First, it would enable accelerated enforcement within designated zones. Security agencies could impose temporary restrictions on the movement and operation of heavy mining equipment, conduct swift searches, and shut down illegal logistics corridors without the procedural delays that often allow operators to regroup.
Second, it would strike the financial backbone of HTG. A targeted emergency framework could fast-track investigations into financiers, equipment owners, and procurement networks. High-tech galamsey survives not because of the diggers alone, but because of the capital that shields and replenishes them. Disrupt the financing, and the operations weaken significantly.
Third, it would reduce political interference. As 2028 approaches, enforcement intensity may naturally face pressure. A constitutionally declared targeted emergency would institutionalise firmness, making it more difficult to quietly dilute operations for short-term political convenience.
Fourth, it would shift the psychological landscape. Right now, many operators treat enforcement as a temporary inconvenience. A targeted emergency reframes HTG as a national security and ecological crisis. That reframing matters for deterrence.
None of this diminishes the sacrifices already being made by NAIMOS, the Blue Water Guards, and the Forestry Commission. On the contrary, it recognises that they are confronting a technologically advanced and financially backed menace with standard peacetime instruments. That imbalance must be corrected.
HTG is not merely an environmental nuisance. It threatens water security, agricultural productivity, biodiversity, and long-term public health. It undermines climate resilience and compromises the livelihoods of future generations. If river systems collapse and forest ecosystems are irreversibly degraded, no short-term economic gain will justify the loss.

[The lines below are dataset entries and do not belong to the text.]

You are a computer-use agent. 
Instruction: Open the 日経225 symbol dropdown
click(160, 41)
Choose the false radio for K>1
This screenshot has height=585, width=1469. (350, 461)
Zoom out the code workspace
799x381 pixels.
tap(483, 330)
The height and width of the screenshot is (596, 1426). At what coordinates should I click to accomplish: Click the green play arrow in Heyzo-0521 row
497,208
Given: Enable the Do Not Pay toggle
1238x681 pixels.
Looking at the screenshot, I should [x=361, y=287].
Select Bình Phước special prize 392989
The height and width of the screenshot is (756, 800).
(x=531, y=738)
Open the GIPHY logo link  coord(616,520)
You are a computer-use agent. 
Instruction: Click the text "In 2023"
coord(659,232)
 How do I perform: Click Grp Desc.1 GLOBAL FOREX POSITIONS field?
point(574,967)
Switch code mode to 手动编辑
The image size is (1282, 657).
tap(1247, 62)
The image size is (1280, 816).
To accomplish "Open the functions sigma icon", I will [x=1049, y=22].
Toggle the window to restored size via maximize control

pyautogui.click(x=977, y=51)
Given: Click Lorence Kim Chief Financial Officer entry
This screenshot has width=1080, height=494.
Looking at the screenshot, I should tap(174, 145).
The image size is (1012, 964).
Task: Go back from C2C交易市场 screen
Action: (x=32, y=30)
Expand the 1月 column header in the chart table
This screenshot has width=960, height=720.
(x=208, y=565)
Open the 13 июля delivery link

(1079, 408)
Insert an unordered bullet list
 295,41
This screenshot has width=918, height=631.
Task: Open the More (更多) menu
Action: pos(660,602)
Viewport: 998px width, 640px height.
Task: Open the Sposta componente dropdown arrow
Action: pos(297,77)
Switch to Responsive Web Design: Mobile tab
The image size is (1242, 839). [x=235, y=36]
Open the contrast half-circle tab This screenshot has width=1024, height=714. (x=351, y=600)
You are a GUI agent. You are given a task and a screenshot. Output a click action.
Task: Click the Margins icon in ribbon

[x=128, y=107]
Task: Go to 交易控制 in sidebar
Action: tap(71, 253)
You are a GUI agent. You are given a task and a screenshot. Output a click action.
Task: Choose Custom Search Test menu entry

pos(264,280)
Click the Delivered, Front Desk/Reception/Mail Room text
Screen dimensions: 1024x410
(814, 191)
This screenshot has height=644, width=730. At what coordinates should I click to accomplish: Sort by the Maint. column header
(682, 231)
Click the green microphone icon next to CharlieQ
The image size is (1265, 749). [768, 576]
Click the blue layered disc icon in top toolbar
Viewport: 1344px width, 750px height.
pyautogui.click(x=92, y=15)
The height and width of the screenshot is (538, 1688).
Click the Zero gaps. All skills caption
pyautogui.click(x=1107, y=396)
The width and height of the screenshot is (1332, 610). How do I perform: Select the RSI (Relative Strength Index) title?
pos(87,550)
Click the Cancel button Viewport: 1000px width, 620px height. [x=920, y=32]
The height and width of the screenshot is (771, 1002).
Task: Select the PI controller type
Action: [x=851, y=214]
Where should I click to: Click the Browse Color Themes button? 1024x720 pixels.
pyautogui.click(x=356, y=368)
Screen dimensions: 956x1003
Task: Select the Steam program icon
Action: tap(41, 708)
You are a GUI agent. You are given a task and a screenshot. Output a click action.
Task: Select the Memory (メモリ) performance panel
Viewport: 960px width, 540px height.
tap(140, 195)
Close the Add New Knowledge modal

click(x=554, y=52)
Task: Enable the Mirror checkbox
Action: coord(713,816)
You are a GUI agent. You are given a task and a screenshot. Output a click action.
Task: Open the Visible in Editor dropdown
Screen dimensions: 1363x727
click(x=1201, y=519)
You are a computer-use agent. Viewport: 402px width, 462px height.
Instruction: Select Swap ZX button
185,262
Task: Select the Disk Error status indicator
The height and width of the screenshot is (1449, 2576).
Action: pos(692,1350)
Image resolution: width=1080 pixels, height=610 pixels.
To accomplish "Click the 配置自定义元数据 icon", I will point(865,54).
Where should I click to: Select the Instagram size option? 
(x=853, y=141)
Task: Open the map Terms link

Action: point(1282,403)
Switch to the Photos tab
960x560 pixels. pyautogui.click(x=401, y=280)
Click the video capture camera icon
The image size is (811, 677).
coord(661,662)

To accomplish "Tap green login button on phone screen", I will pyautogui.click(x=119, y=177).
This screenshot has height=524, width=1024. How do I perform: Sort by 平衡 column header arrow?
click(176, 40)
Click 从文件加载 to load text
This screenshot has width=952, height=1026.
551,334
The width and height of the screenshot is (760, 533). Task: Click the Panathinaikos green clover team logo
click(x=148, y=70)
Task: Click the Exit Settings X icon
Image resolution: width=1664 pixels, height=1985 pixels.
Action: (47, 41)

Leadership in moments of crisis is measured by the willingness to take necessary, lawful, and proportionate action, even when such action carries political risk.
A targeted state of emergency is not anti-democratic. It is a constitutional instrument designed to protect the nation when normal regulatory mechanisms prove insufficient. Applied narrowly, transparently, and for a defined duration, it strengthens the rule of law rather than weakens it.
Conclusion: The Cost of Delay Is Higher Than the Cost of Decisive Action
Mr. President, NAIMOS is working. Government agencies are working. But without calibrated escalation, those efforts risk producing incremental gains against a rapidly evolving threat.
If we delay decisive intervention, the environmental damage will deepen. If we wait for a more politically convenient moment, that moment may never come. And if enforcement intensity is softened by electoral calculations, the HTG networks will only grow stronger. The choice before us is clear. Either we act decisively now within constitutional bounds, or we continue managing symptoms while the disease spreads.
A targeted state of emergency on high-tech galamsey hotspots is not an overreaction. It is a proportionate response to an extraordinary threat. The rivers cannot vote. The forests cannot protest. Future generations cannot defend themselves today. The responsibility rests with leadership now.